Machine learning in Rust using Linfa

Machine learning is such an interesting topic. When it comes to machine learning in Rust, I’ve dipped my toes in before and the topic continues to fascinate me.

Whenever I’m learning a new programming language, after a while, I’ll ask myself, “Can I do machine learning with this?” Of course, you can “do machine learning” with any programming language. So the question is, rather, how well does it work?

In this tutorial, we’ll show you how to create a basic machine learning application in Rust using Linfa. In the process, we’ll cover the following:

Is Rust good for machine learning?
What is Linfa?
What is logistic regression?
Building a simple machine learning app in Rust
Loading the data
Plotting the data
Training and validating the model
The future of machine learning in Rust

Is Rust good for machine learning?

In the machine learning space, languages such as Python, R, and, recently, Julia, reign supreme because they have really good libraries, tools and frameworks that do much of the heavy lifting associated with data science. The performance-critical part is usually handled by low-level BLAS/Lapack libraries anyway, so the overhead of a dynamic language isn’t as painful in this area as it might be in, say, game programming.

What’s the status quo regarding machine learning in Rust? You can check out Are we learning yet? for a continuous progress update on the Rust machine learning ecosystem. At the time of writing, the community is active and progressing quickly. However, if you plan to do more than experiment with machine learning in Rust, you should expect to have to build some things yourself given the immaturity of the ecosystem.

That said, there are already some great low-level libraries and toolkits available, including the Linfa toolkit.

What is Linfa?

Linfa is a higher-level meta-crate that includes common helpers for data processing and algorithms for many areas of machine learning, including:

Linear regression
Data clustering
Kernel methods
Logistic regression
Bayes
SVMs

From what I can tell, the toolkit is well-documented and has an intuitive API. The ambitious goal of the project is to get close to scikit’s breadth of functionality. If they continue as they have in the last year, I can see that happening.

In a previous experiment, I attempted to build a small classifier in Go that used logistic regression to classify students’ exam results and their chances of being accepted into school. For this tutorial, we’ll attempt to build something similar using Rust and Linfa.

We’ll start by loading and plotting the data to get a feel for it. Then, we’ll train logistic regression models with various parameters and select the one that executes best on the test set.

What is logistic regression?

Because our focus is on how to approach machine learning problems using Rust, we won’t get too deep in the weeds on exactly how logistic regression works. However, we should establish at least a basic understanding of what it means.

Logistic regression is a statistical model for measuring the probability of an outcome, such as true/false, accepted/denied, etc., that can be extended to multiple such classes as well.

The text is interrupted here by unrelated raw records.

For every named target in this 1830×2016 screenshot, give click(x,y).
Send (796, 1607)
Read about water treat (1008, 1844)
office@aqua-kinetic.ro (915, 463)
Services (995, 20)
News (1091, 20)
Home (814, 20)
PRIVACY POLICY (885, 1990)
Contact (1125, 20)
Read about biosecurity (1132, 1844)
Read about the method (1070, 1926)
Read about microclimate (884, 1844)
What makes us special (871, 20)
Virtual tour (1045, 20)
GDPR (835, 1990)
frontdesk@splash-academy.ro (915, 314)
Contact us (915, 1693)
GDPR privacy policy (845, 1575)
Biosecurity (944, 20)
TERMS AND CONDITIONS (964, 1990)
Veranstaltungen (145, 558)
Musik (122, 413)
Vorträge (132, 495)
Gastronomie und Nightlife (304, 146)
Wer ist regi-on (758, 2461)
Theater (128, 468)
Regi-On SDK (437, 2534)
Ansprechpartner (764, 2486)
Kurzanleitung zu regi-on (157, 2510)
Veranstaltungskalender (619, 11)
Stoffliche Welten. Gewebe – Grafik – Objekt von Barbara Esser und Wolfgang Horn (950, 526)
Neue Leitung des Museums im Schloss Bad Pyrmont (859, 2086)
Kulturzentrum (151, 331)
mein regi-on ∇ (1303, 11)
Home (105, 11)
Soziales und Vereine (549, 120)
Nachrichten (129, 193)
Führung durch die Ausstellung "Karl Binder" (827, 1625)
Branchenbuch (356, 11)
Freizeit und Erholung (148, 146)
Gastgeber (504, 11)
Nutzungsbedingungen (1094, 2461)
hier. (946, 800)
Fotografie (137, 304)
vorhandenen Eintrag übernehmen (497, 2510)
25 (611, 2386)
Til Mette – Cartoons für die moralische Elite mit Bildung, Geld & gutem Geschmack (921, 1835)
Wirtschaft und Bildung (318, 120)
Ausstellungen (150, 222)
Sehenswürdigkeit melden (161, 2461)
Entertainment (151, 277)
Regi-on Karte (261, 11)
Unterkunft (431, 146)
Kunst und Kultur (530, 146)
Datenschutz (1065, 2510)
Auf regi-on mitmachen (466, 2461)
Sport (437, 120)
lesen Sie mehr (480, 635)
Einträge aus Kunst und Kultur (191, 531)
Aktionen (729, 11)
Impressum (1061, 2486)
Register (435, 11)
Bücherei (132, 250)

Inside, the model uses a logistic function (S-curve). Logistic regression is the process of finding the parameters that fit a given dataset in the best way. Put simply, it models the probability of the random variable we’re interested in (0 or 1) in our data.

In machine learning, finding the optimal model is often done using gradient desce nt, an optimization for finding local minima. The goal is usually to calculate an error and then minimize that error.

There are plenty of very good resources out there to learn more about logistic regression and machine learning algorithms in general. If you’re interested in diving deeper, Awesome Machine Learning is a great starting point for learning resources, frameworks, libraries, and more.

Building a simple machine learning app in Rust

The goal of this tutorial is to demonstrate one of many ways to build a simple machine learning application in Rust. Since we’re not aiming to get any insights out of real data, we’ll use a very small dataset containing only 100 records.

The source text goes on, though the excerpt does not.